エキスパート×AIで進める「第3世代」の自動運転
では、自動運転とLLMはどのように結びつくのか。青木氏は冒頭で紹介したコンセプトカーを再び紹介した。
「もちろん生成AIのみですべてを設計できたわけではなく、動力や空力、剛性など各分野のエキスパートに参画してもらった。そこで体感したのが、エキスパート×AIの強みだ。猛スピードで壁打ちが進み、驚異的なスピードでアイディアが練り上がっていった」
さらに、チューリングでは世界初のLLMで走る自動運転システムの開発も進めている。LLM導入の背景にあるのは、運転の「複雑かつ未知な状況」という要素だ。
日本では18歳を超えてから運転免許が取得できるが、これは「子どもや高齢者は転びやすいから注意しよう」「建材をいっぱい積んだトラックがそばに来たので距離を取ろう」といった運転に必要な常識を獲得しているのがこの年齢だからだ。しかし、こうした「知識基盤」は、車内カメラをつけた車を数千~数万時間走らせても、既存のソフトウェアでは学習できなかった。
一方で、ChatGPTやStableDiffusionのような生成AIはこの知識基盤を獲得しつつある。「車道に段ボールが落ちている」「進路上に猫が寝転んでいる」といった稀に発生する要素への対処もLLMなら実現できるかもしれないのだ。
技術的なブレイクスルーを前に、青木氏は期待を語る。「道路上の不確定要素をすべてルール化し、運用に落とし込むのは困難だ。しかしLLMの力を得た今、ビッグデータと基盤モデルがあれば課題を突破し、完全自動運転を実現できるかもしれない」
ここで青木氏は「自動運転は失敗の連続だった」と自動運転の歴史を回顧する。青木氏によればこれまでの自動運転は、3つの世代に分けられるという。
第1世代はDNN(ディープニューラルネットワーク)が出現した時代であり、「信号機をたくさん学習すれば、信号機が認識できるようになる」という歩みを進めていた時代だ。第2世代は高精度地図が発展したことを背景に、街じゅうの地図を3Dで撮影し、クラウドに置く試みが社会実装されずに終わった世代。そして現在は第3世代にあたり、生成AIやLLMによるブレイクスルーを試みる最中にある。
第3世代では、物体の検知・認識に留まらず、車をどう動かすのかといった行動決定まで一貫してAIが行う。
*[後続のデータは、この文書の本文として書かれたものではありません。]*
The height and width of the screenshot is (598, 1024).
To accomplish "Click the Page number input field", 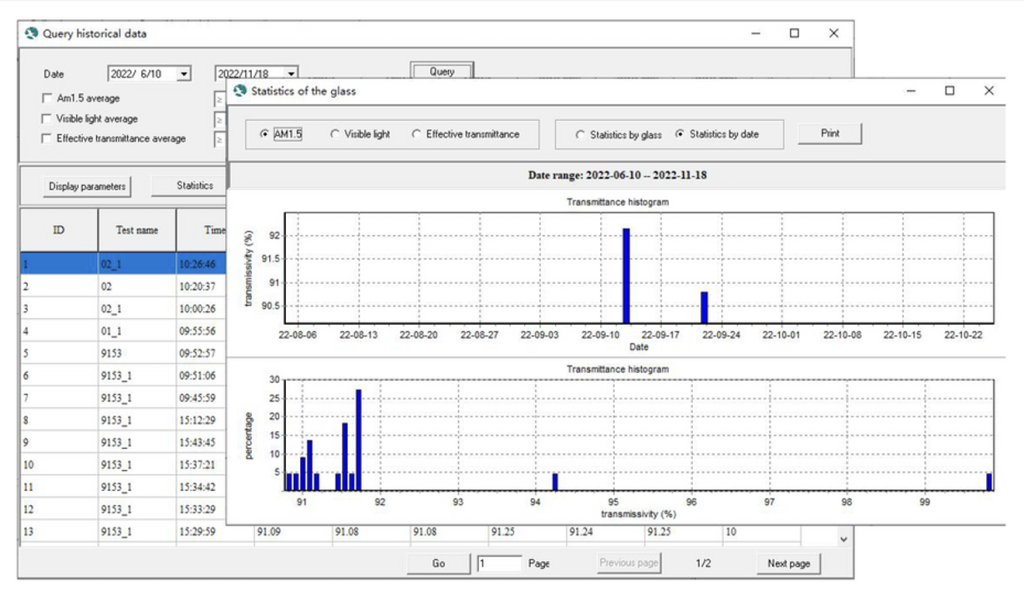I will 499,564.
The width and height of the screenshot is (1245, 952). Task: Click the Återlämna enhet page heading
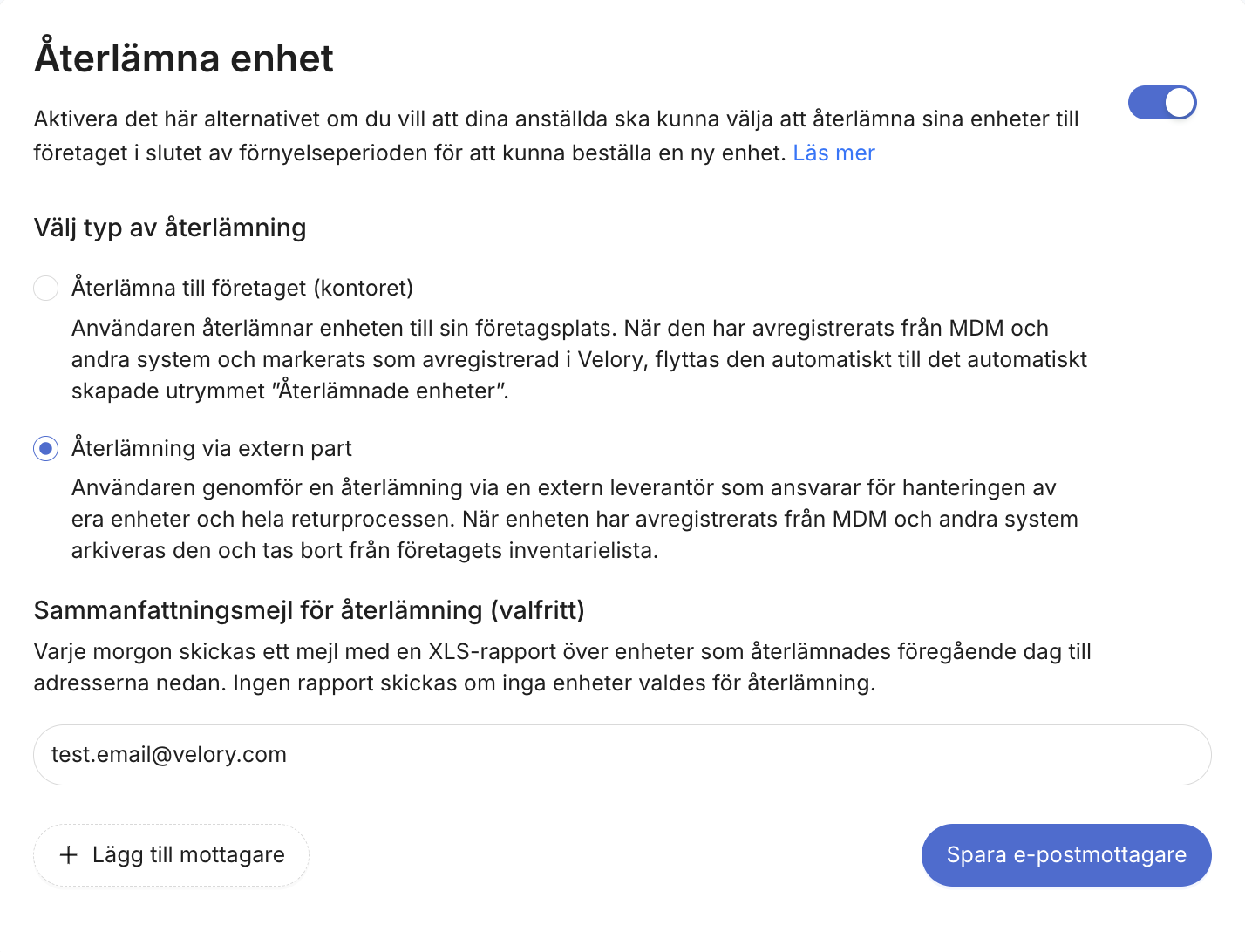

このアプローチをとることにより、道路上で時々発生する「エッジケース」にも「賢く」対応することが可能になるという。
「驚くべきことに、LLMは画像のコンテクストを理解してくれる」と語る青木氏。たとえば画像を提示した際に、「少し霧がかかっており、前方には車がいてブレーキランプを踏んでいる」といった細かい点まで認識できるため、現在では動画生成AIを活用してシミュレーション環境をつくり、そのなかでLLMなどの技術と連携させてAI学習を進めるという試みも行われている。
第3世代の自動運転では、認識・判断・処理の一連の流れをすべてAIで行うというEnd-to-End(E2E)の議論も盛んだ。これはカメラから得た情報をアルゴリズムとして処理したのち、位置情報やプランニング等に反映してモジュールを立てるという方式であり、「開発のチームが作りやすい」ことが特徴の1つだ。
一方で「パーセプションチームでコードを変えると、コントロールチームでもコードを変えなければならない」といった難しさがあり、結果的に作業量が増えてしまう。青木氏は自身の体験を踏まえ、「AIさえあれば完全に手放しで開発が進むということはない。チームマネジメントの難しさなど、現実的な問題は当然ある」と苦笑する。